(Задания к упражнению):
1. Повторите без изменений отрывок выбранного текста от слов «Я долго шёл» до слов «тени столпившихся колонн.».
2. Ответьте по выбранному тексту на следующие вопросы.
(а) Кто указан поэтом стихотворения «Ужас»?
(б) Что увидел герой стихотворения на стройных девичьих плечах?
(в) Какое произведение Ф.М. Достоевского названо источником цитаты о красоте?

Распятый меж двуликой Музой
И вдруг узрел в одно мгновенье — Единство неделимое начал В соединенье Смерти и Рожденье — Законченности выстрадан овал. Боль Смерти, боль Рождения — едины, Уводят за орбиты всех светил - Тамара Квитко.
Я долго шёл по коридорам,
Кругом, как враг, таилась тишь.
На пришлеца враждебным взором
Смотрели статуи из ниш.
В угрюмом сне застыли вещи,
Был странен серый полумрак,
И точно маятник зловещий,
Звучал мой одинокий шаг.
И там, где глубже сумрак хмурый,
Мой взор горящий был смущён
Едва заметною фигурой
В тени столпившихся колонн.
Я подошёл, и вот мгновенный,
Как зверь, в меня вцепился страх:
Я встретил голову гиены
На стройных девичьих плечах.
На острой морде кровь налипла,
Глаза зияли пустотой,
И мерзко крался шопот хриплый:
«Ты сам пришёл сюда, ты мой!»
Мгновенья страшные бежали,
И наплывала полумгла,
И бледный ужас повторяли
Бесчисленные зеркала.
Ужас
Поэт: Николай Гумилёв
«Красота — это страшная и ужасная вещь! Страшная, потому что неопределимая, и определить нельзя потому, что Бог задал одни загадки. Тут берега сходятся, тут все противоречия вместе живут… Иной высший даже сердцем человек и с умом высоким, начинает с идеала Мадонны, а кончает идеалом содомским. Еще страшнее, кто уже с идеалом содомским в душе не отрицает и идеала Мадонны, и горит от него сердце его и воистину, воистину горит, как и в юные беспорочные годы… Что уму представляется позором, то сердцу сплошь красотой. В содоме ли красота?.. Ужасно то, что красота есть не только страшная, но и таинственная вещь. Тут дьявол с Богом борется, а поле битвы — сердца людей», — (Ф.М. Достоевский «Братья Карамазовы», Кн. З, гл. III).

(Извлечённые записи):

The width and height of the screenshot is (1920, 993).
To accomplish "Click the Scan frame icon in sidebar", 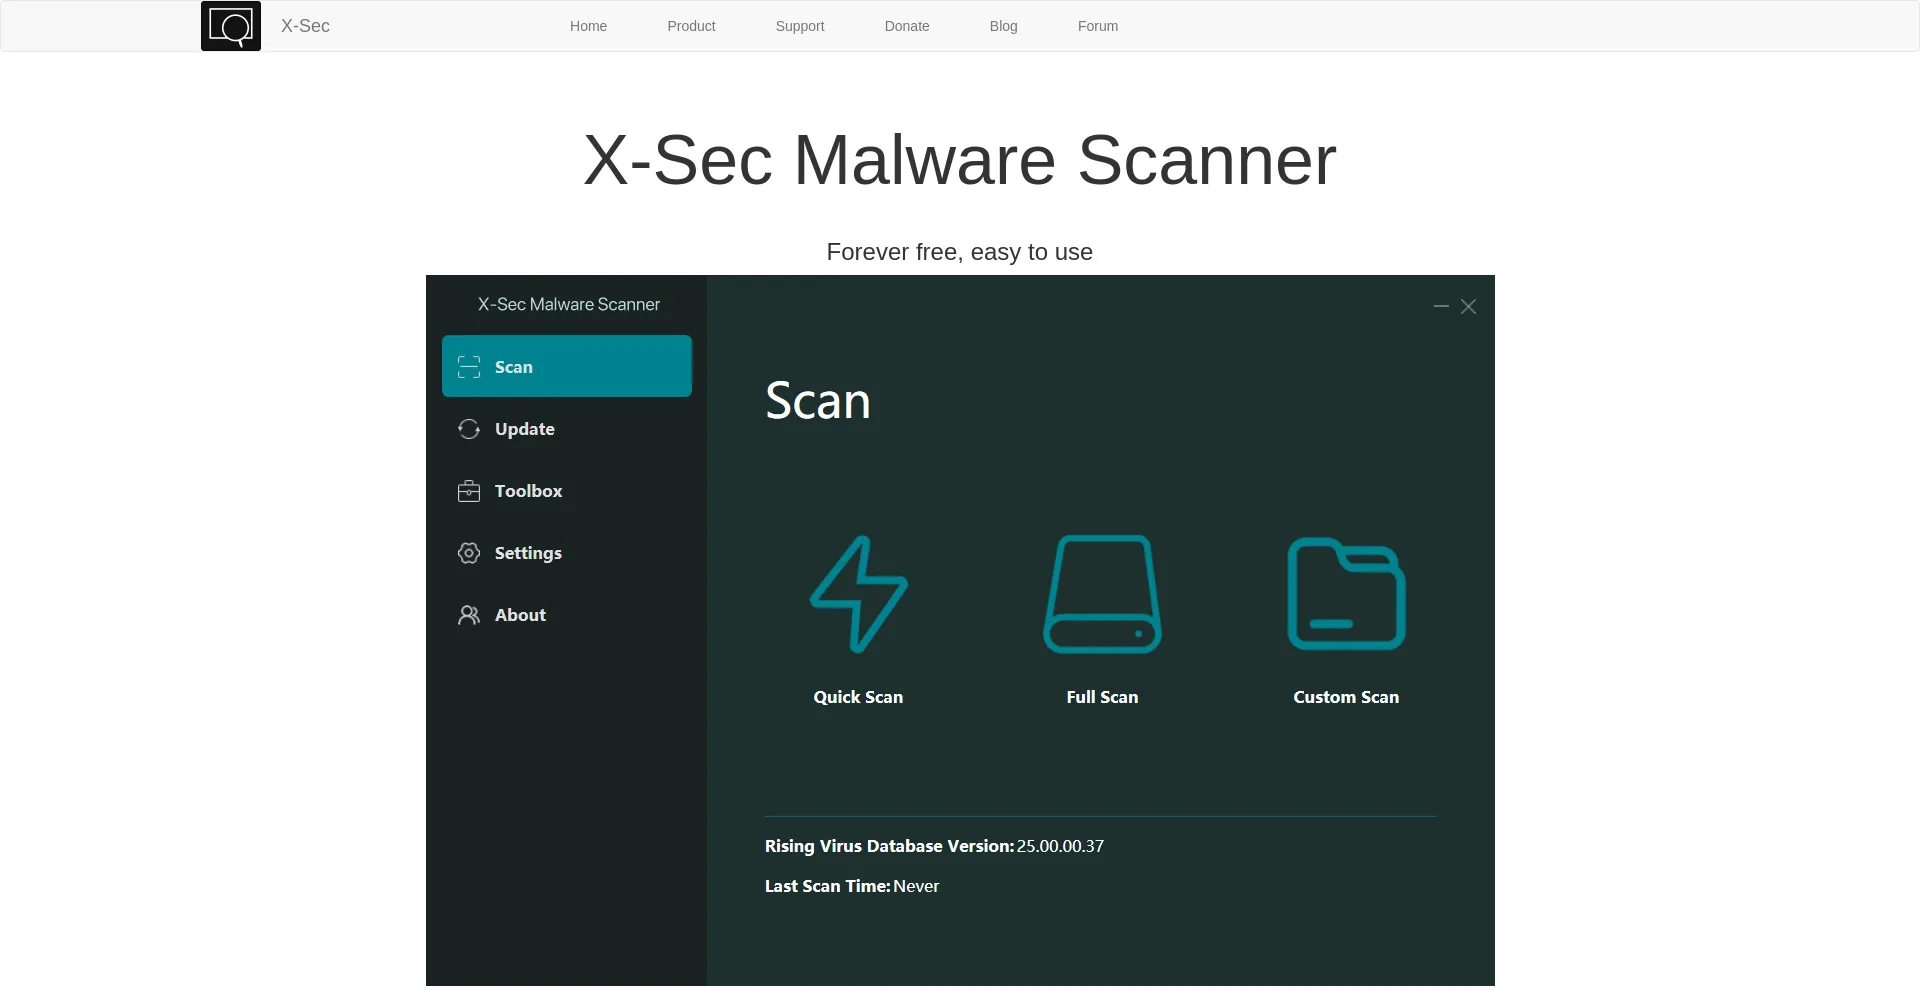I will [468, 367].
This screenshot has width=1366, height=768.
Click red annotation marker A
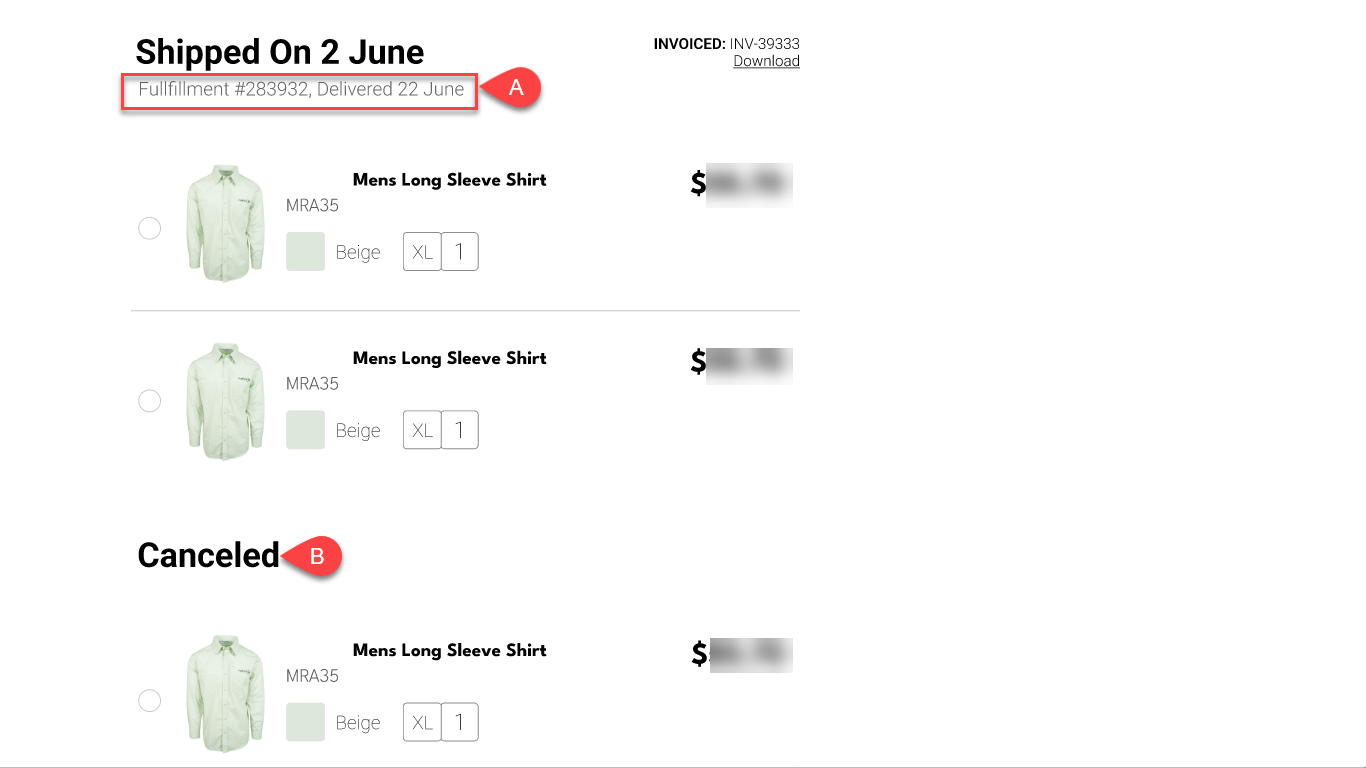tap(515, 88)
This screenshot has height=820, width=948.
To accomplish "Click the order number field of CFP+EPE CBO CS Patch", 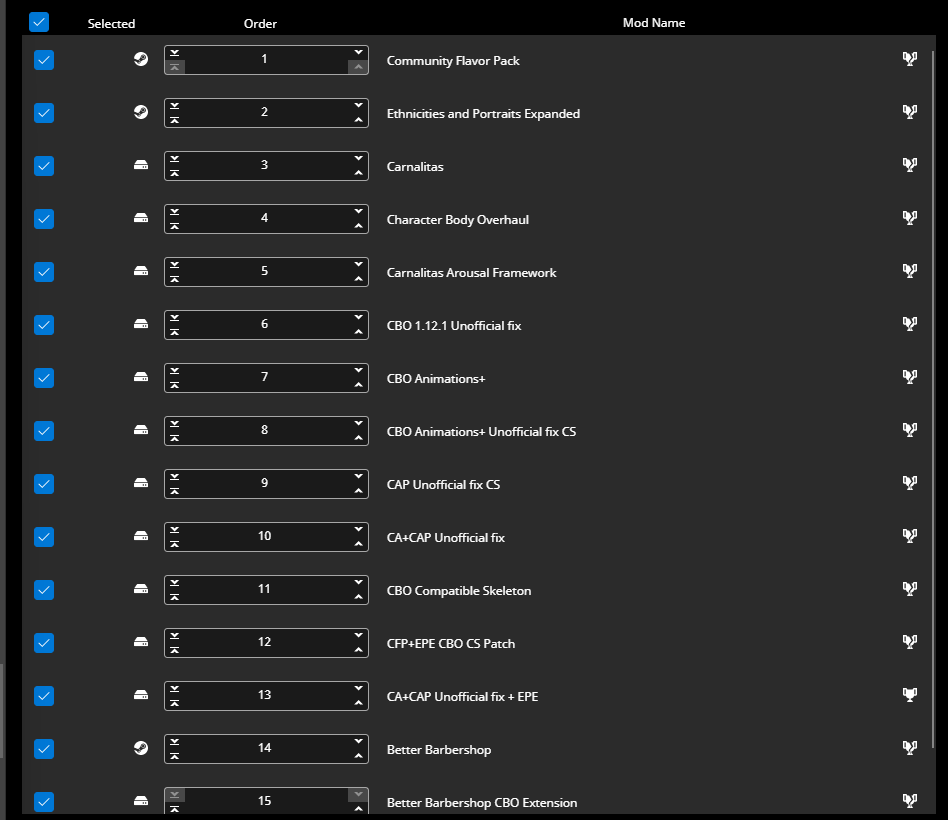I will point(266,642).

(Ожидаемые ответы):
1.
Я долго шёл по коридорам,
Кругом, как враг, таилась тишь.
На пришлеца враждебным взором
Смотрели статуи из ниш.
В угрюмом сне застыли вещи,
Был странен серый полумрак,
И точно маятник зловещий,
Звучал мой одинокий шаг.
И там, где глубже сумрак хмурый,
Мой взор горящий был смущён
Едва заметною фигурой
В тени столпившихся колонн.

2.
(а) Николай Гумилёв.
(б) Голову гиены.
(в) «Братья Карамазовы».